There's a lot of happening around here and it's all happening way too fast. The biggest change right now is that we handed in our written notice, signed, sealed & delivered, that we will not be renewing our lease at the end of next month.
We knew that we would be moving out of here now for several months now but we've been having an awful time trying to find a new place to live. Our deadline to let our leasing office know for certain if we were renewing/not renewing was 2 days ago. I finally walked in there yesterday afternoon and asked once more how much more a 3 bedroom would be, or what we'd have to pay if we renewed our place for another 6 months. (Both options are totally out of the question).

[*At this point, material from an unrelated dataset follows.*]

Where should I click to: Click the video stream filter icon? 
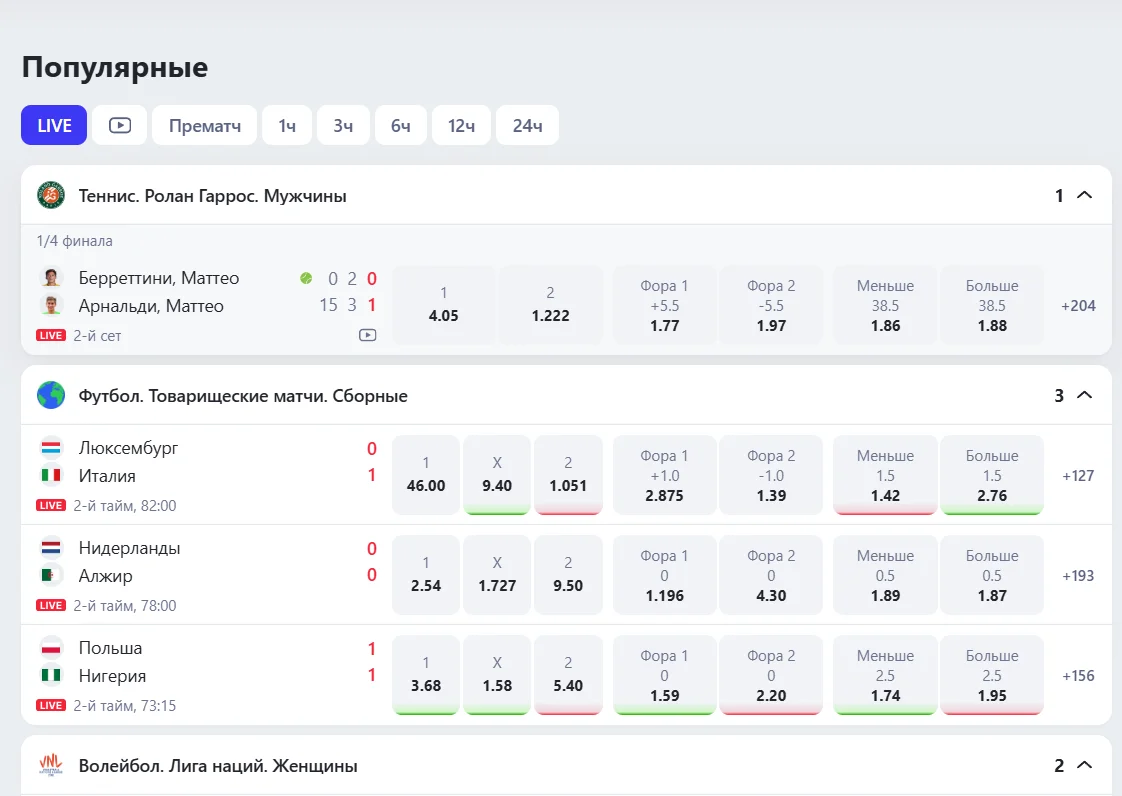[119, 125]
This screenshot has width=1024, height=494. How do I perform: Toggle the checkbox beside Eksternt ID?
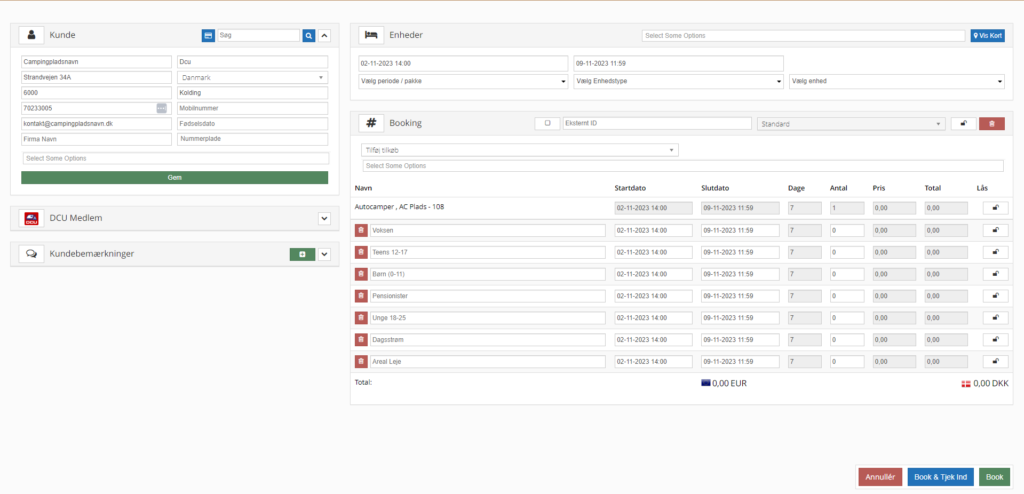tap(547, 123)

I handed in our form and thanked them for a really great, all too-fast, 2 1/2 years, that we are really going to miss it and we've had so many amazing memories here. "I know," she said, "I can remember the day you came back home with Landon from the hospital for the first time like it was yesterday." That sent me over the edge. Tears welled up in my eyes and I couldn't stop them from falling.
The realization that we're leaving really hit me hard. I don't want to say goodbye to this little apartment that we've spent the first 2 years of Landon's life in. I'm not ready to leave behind the little tub he took his first bath in, the beautiful harbor outside Landon's window that I would spend hours memorizing as I rocked and fed him at four in the morning, or the living room we shared our First Christmas together in, huddled around our tree singing and dancing to Christmas music together.

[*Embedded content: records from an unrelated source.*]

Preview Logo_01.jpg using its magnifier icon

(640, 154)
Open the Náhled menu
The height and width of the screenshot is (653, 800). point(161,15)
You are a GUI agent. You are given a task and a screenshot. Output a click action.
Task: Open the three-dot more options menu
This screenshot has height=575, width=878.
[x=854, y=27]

Having to leave here is forcing me to realize that Landon is growing up. Fast. For the first time I know that my little baby really isn't a little baby anymore. It's breaking my heart that so many days slipped right between my fingers and there is nothing I can do to ever get them back. How did that happen?
I've always embraced change. But becoming a mom has changed that in me. Every single thing I touch, see, and hear, now turns into a cherished memory. And it's all happening way too fast. I am welcoming this new change, I know it will be better for our family in every regard. But I'm really going to miss this place, and all the beautiful memories it contained.